Jen Cloher (Milk!/Remote Control)
In an excellent Guardian interview with Kate Hennessy recently Jen Cloher made the somewhat startling – for an artist rather than, say, some bile-spitting critic – declaration that her new album must be seen through the dominant lens of the lyrics; the music being “secondary” to this exercise.
She’s both right and wrong.
For a start, the music is hardly insignificant. There’s the variety: from lo-fi circular chugging that touches on Smog, and quiet earnestness of the electric troubadour, to spiky, mid-‘70s New York and lashings of pub back room indie.
Then there’s the quality itself. The circular pattern of Shoegazers offers guitars that start indifferent and build to a wall of insolence, while the leering bass of Kinda Biblical fits rather snugly its theme of disgust at the play of the political class (while giving nods to both PJ Harvey and Sonic Youth).
There’s the slacker form of Forgot Myself almost defying itself by retaining self-interest as well as ours, the irresistible ‘90s indie pop of Strong Woman, and the way Dark Art is as bare as Cloher’s back on the album cover but speaks volumes in avoiding the bleak Nick Drake-like folk plenty of others would have opted for in favour of something more like the intimacy of the best Francois Hardy.
But yeah, Cloher is right to make us pay attention to these lyrics. At every turn there are vivid images that feel not just tangible but uncomfortably true, and also some pungent observations which lay waste to a number of (easy?) targets. Among the latter being, ahem, critics who are “Pussies who want to look cool/Those can, they do/Those who can’t, review”.
Hey, I resemble that remark!
That line comes in a song that directly addresses the thing dangling at the end of half the questions thrown at Cloher these days, the success of her partner, Courtney Barnett, described here with “I went out on the road with my girlfriend/I watched her have the career most people dream”.
Typical for the insights across the record though, while Cloher doesn’t hide the bitterness, she is conscious of the transient nature of both success and the resentment which can follow, and the things that outlast them both. “No one can escape, failure and sadness breaks us open and connects us.”
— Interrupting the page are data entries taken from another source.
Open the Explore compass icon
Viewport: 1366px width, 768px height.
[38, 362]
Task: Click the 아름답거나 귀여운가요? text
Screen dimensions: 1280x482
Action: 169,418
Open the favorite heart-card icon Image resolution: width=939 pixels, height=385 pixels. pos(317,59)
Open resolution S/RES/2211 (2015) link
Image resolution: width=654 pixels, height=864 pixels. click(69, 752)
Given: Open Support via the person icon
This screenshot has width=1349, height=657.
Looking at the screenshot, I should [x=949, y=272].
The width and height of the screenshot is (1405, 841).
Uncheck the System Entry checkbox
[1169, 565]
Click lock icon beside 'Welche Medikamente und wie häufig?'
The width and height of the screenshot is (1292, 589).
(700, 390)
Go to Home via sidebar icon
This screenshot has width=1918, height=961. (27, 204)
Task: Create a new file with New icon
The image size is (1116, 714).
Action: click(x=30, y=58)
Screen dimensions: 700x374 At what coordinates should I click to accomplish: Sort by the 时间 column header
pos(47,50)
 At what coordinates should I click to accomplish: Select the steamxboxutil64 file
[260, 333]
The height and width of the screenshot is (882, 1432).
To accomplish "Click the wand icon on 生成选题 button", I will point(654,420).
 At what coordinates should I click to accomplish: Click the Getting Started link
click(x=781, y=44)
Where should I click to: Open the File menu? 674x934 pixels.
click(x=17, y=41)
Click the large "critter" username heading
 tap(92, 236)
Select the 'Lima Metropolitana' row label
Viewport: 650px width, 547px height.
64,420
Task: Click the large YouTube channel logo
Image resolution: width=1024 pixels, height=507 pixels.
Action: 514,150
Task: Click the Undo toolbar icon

It’s an interesting subject taken up in some way in The Great Australian Bite which crosses the Roberts Hughes and Forster (and Lindy Morrison and Grant McClennan), The Triffids and Clinton Walker in its brutal sweep of cultural insecurities and those who defy it.
Something else that outlasts success is the determination to be true and to be. Strong Woman begins with Cloher describing her childhood wish to be a boy who could do the things a “young lady” at a Catholic girls school could/should not, like “ride bikes with boys, kiss girls and make some noise”.
But like Cloher herself, it does not stay confined by this, extending into both the impositions on any woman to be quiet or at least unheard, and the lessons learnt to buck this: “My strength it was passed on/Proud my mother wanted respect more than love.”
Elsewhere, Cloher paints pictures of creating art (“One becomes a writer by writing, and so you devote morning to what you know”) and experiencing it (“Standing side of stage, watching people watch the Dirty Three/In one woman’s face I can see it’s the air she needs”) because it’s the answer (“These songs were the only thing that got her through 17/When life felt like a high-pitched scream”).
And of allowing love in with risk (“loving you is like a bright star/You seem closer than you are”) because it’s the reason to be (“And at night I curl into the soft animal of you/And fall asleep just to dream another day”).
There’s powerful material here and Jen Cloher wants you to approach it as she has: front-on, uncluttered, true. It pays to.